● RECORDS FOR THE TASK

☆ ☆ ☆ ☆

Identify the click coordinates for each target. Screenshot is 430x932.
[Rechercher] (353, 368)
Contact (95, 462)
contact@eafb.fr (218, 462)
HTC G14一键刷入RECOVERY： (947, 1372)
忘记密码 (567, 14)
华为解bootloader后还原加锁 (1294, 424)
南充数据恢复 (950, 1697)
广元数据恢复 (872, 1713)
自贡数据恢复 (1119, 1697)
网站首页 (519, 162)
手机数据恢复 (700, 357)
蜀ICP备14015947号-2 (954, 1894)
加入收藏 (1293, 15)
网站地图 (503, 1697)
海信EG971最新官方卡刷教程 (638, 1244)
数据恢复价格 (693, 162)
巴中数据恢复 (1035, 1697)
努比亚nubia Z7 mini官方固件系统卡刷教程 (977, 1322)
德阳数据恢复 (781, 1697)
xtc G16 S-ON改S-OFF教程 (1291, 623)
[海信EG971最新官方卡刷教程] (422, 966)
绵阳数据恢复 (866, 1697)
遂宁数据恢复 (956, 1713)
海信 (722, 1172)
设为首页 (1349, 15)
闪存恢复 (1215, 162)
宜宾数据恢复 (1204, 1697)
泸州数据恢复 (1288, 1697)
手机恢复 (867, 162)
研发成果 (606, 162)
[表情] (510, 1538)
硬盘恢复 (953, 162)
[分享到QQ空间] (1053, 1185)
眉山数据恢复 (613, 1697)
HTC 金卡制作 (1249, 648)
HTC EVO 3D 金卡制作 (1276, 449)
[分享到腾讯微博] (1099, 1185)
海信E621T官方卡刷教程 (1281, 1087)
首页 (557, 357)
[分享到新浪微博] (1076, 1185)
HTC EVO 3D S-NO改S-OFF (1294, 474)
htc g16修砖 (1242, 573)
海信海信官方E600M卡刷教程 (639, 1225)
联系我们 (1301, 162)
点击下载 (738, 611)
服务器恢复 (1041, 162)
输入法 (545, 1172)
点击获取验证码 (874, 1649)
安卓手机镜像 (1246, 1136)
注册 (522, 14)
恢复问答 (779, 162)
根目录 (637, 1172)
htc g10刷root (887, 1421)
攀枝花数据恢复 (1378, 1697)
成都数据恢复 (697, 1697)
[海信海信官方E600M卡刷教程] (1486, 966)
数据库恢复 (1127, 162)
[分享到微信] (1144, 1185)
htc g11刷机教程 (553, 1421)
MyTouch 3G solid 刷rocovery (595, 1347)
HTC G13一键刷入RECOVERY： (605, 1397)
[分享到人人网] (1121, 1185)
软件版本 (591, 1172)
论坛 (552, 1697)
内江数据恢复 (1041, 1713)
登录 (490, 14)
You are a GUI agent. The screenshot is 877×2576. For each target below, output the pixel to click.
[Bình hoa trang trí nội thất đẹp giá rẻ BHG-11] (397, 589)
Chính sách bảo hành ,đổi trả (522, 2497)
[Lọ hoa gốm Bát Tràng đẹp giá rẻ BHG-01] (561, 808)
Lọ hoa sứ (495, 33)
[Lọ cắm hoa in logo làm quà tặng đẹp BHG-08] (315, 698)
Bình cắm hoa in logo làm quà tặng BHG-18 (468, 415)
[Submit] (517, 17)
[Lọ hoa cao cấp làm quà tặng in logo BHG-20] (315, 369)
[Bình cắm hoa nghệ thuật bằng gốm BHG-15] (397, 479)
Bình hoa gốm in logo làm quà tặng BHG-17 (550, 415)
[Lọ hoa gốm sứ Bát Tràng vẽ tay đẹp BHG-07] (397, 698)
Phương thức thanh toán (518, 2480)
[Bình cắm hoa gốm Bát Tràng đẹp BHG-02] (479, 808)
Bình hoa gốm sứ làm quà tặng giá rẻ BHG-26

☆ ☆ ☆ ☆

● WHAT THE TASK REQUIRES
Transcribe all the data word for word, as it appears above.

● YOUR RESPONSE
Identify the click coordinates for each target. Screenshot is 430x932.
[Rechercher] (353, 368)
Contact (95, 462)
contact@eafb.fr (218, 462)
HTC G14一键刷入RECOVERY： (947, 1372)
忘记密码 (567, 14)
华为解bootloader后还原加锁 (1294, 424)
南充数据恢复 (950, 1697)
广元数据恢复 (872, 1713)
自贡数据恢复 (1119, 1697)
网站首页 (519, 162)
手机数据恢复 (700, 357)
蜀ICP备14015947号-2 (954, 1894)
加入收藏 (1293, 15)
网站地图 (503, 1697)
海信EG971最新官方卡刷教程 (638, 1244)
数据恢复价格 (693, 162)
巴中数据恢复 (1035, 1697)
努比亚nubia Z7 mini官方固件系统卡刷教程 (977, 1322)
德阳数据恢复 (781, 1697)
xtc G16 S-ON改S-OFF教程 (1291, 623)
[海信EG971最新官方卡刷教程] (422, 966)
绵阳数据恢复 (866, 1697)
遂宁数据恢复 (956, 1713)
海信 (722, 1172)
设为首页 (1349, 15)
闪存恢复 (1215, 162)
宜宾数据恢复 (1204, 1697)
泸州数据恢复 (1288, 1697)
手机恢复 (867, 162)
研发成果 (606, 162)
[表情] (510, 1538)
硬盘恢复 (953, 162)
[分享到QQ空间] (1053, 1185)
眉山数据恢复 (613, 1697)
HTC 金卡制作 (1249, 648)
HTC EVO 3D 金卡制作 (1276, 449)
[分享到腾讯微博] (1099, 1185)
海信E621T官方卡刷教程 (1281, 1087)
首页 (557, 357)
[分享到新浪微博] (1076, 1185)
HTC EVO 3D S-NO改S-OFF (1294, 474)
htc g16修砖 (1242, 573)
海信海信官方E600M卡刷教程 (639, 1225)
联系我们 (1301, 162)
点击下载 (738, 611)
服务器恢复 (1041, 162)
输入法 (545, 1172)
点击获取验证码 (874, 1649)
安卓手机镜像 (1246, 1136)
注册 (522, 14)
恢复问答 (779, 162)
根目录 (637, 1172)
htc g10刷root (887, 1421)
攀枝花数据恢复 (1378, 1697)
成都数据恢复 (697, 1697)
[海信海信官方E600M卡刷教程] (1486, 966)
数据库恢复 (1127, 162)
[分享到微信] (1144, 1185)
htc g11刷机教程 (553, 1421)
MyTouch 3G solid 刷rocovery (595, 1347)
HTC G13一键刷入RECOVERY： (605, 1397)
[分享到人人网] (1121, 1185)
软件版本 (591, 1172)
论坛 (552, 1697)
内江数据恢复 (1041, 1713)
登录 (490, 14)
You are a GUI agent. The screenshot is 877×2576. For each target below, output the pixel to click.
[Bình hoa trang trí nội thất đẹp giá rẻ BHG-11] (397, 589)
Chính sách bảo hành ,đổi trả (522, 2497)
[Lọ hoa gốm Bát Tràng đẹp giá rẻ BHG-01] (561, 808)
Lọ hoa sứ (495, 33)
[Lọ cắm hoa in logo làm quà tặng đẹp BHG-08] (315, 698)
Bình cắm hoa in logo làm quà tặng BHG-18 (468, 415)
[Submit] (517, 17)
[Lọ hoa cao cấp làm quà tặng in logo BHG-20] (315, 369)
[Bình cắm hoa nghệ thuật bằng gốm BHG-15] (397, 479)
Bình hoa gốm in logo làm quà tặng BHG-17 (550, 415)
[Lọ hoa gốm sứ Bát Tràng vẽ tay đẹp BHG-07] (397, 698)
Phương thức thanh toán (518, 2480)
[Bình cắm hoa gốm Bát Tràng đẹp BHG-02] (479, 808)
Bình hoa gốm sứ làm quà tặng giá rẻ BHG-26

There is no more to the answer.